Hey, hope the phone works out for you. I have had the chance myself to hold it in my hand a few weeks ago. Comparing it to my S60 that I am using daily for more then 2 years now, it has some improvements - but also lacks a lot of things that I love about my S60.
So the Lepton they used. During the reveal and promotion phase, I asked FLIR directly about the resolution. They told me it is still 80x60 and just uses higher resolution visible images(like 1440p) for the MSX overlay... something that the S60 would be able to do anyway. Here is the video, look through the comments and find the answer from them:
Then when reviewers got hand of the product they said improved thermal resolution and I asked around again. An other thread had similar discussions:
https://www.eevblog.com/forum/thermal-imaging/new-flir-products/600/I have a feeling that there may be both. The advertisement is cleverly stated but BS. the 10m measurements with parallax laser... yeah parallax pixel measurements... is now only 8m(box, website and press release state 10m) and the air sensor is just a 30cent single pixel sensor they put into it... as a hobbyist you can buy a 3$ sensor pack and add it to your pi to get raw data instead of use a stupid rating of how many bad particles are in the air...

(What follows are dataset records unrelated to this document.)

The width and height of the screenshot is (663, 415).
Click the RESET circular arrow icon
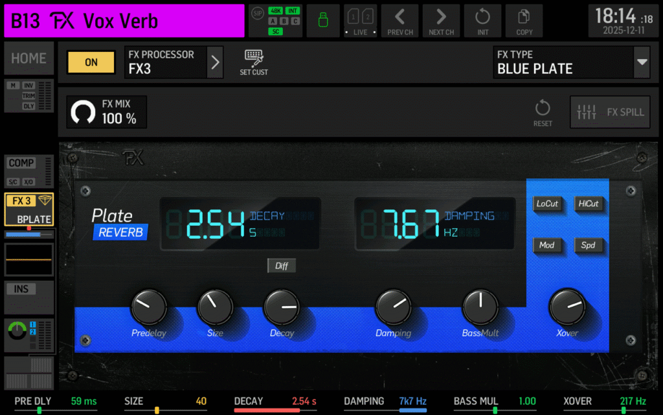(x=543, y=110)
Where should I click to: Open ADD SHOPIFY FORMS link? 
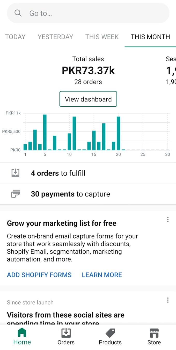pyautogui.click(x=39, y=275)

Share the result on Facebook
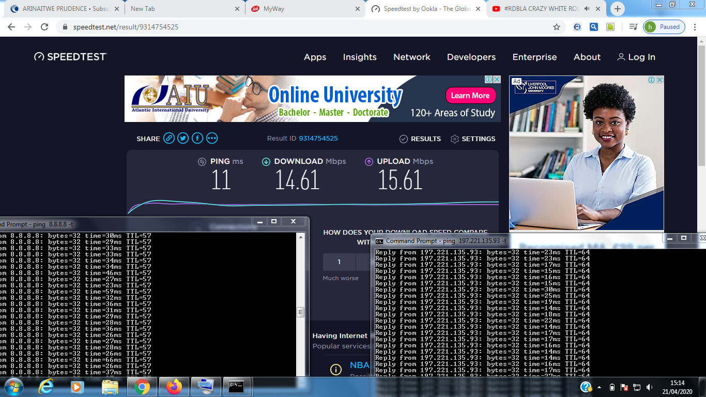[197, 139]
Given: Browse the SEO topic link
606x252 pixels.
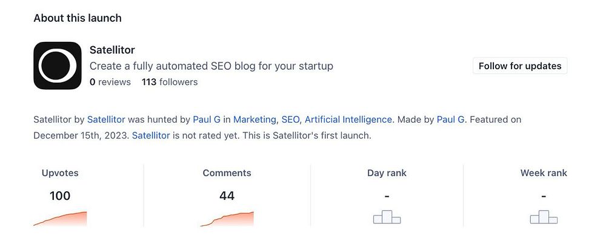Looking at the screenshot, I should [290, 120].
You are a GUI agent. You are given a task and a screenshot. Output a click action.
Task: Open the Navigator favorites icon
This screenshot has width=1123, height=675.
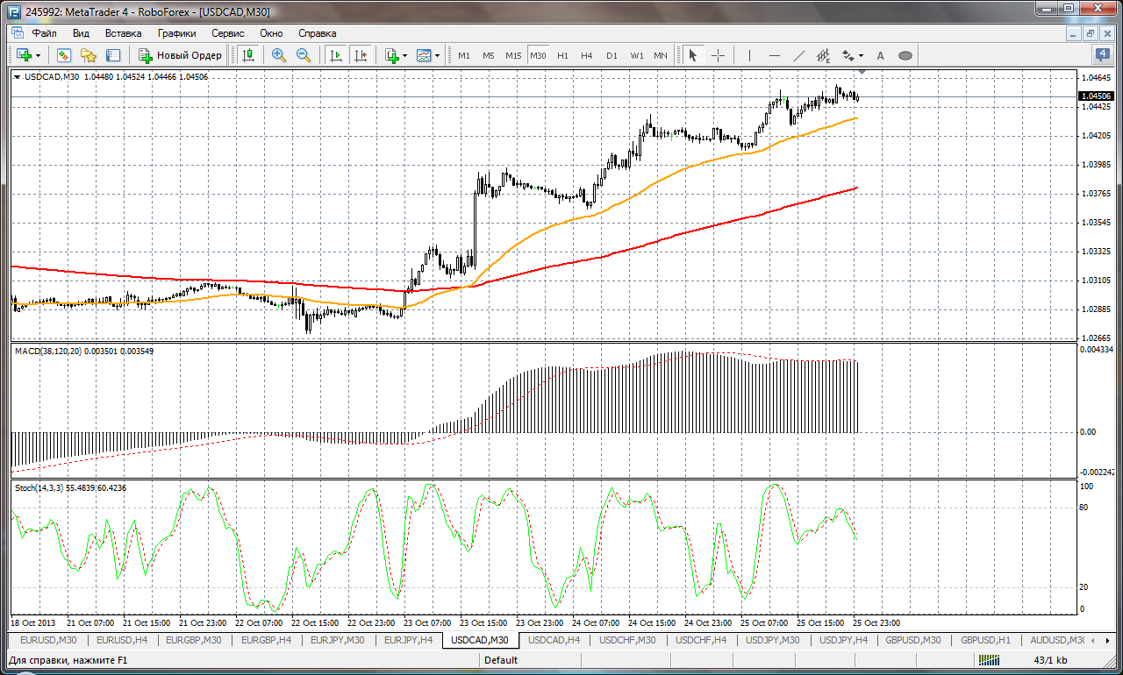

The developer of the ThermalCamera+ app is in this forum - but not very active I think. Just email him through the link in the app or on the playstore and ask him about a S61 adaptation. The new MyFlir app seems crippled to me because the new MSX is soo noisy when you hold your finger in front of the visual camera it makes it only worse. you can not turn MSX off like a C2/C3 can - but you can turn to visual only in the app... that is still the 1440p image.
Maybe share some radiometric jpgs and run them through Flir Tools and the other software around here to extract the most raw image you can. on the Flir ONE and S60 Flir upscales the 80x60 to a blurry 320x240 for no reason.
And looking at a low res image in lower res, like 200% at max.... helps your head to understand what you see. blurry or pixly upscaling only makes it worse.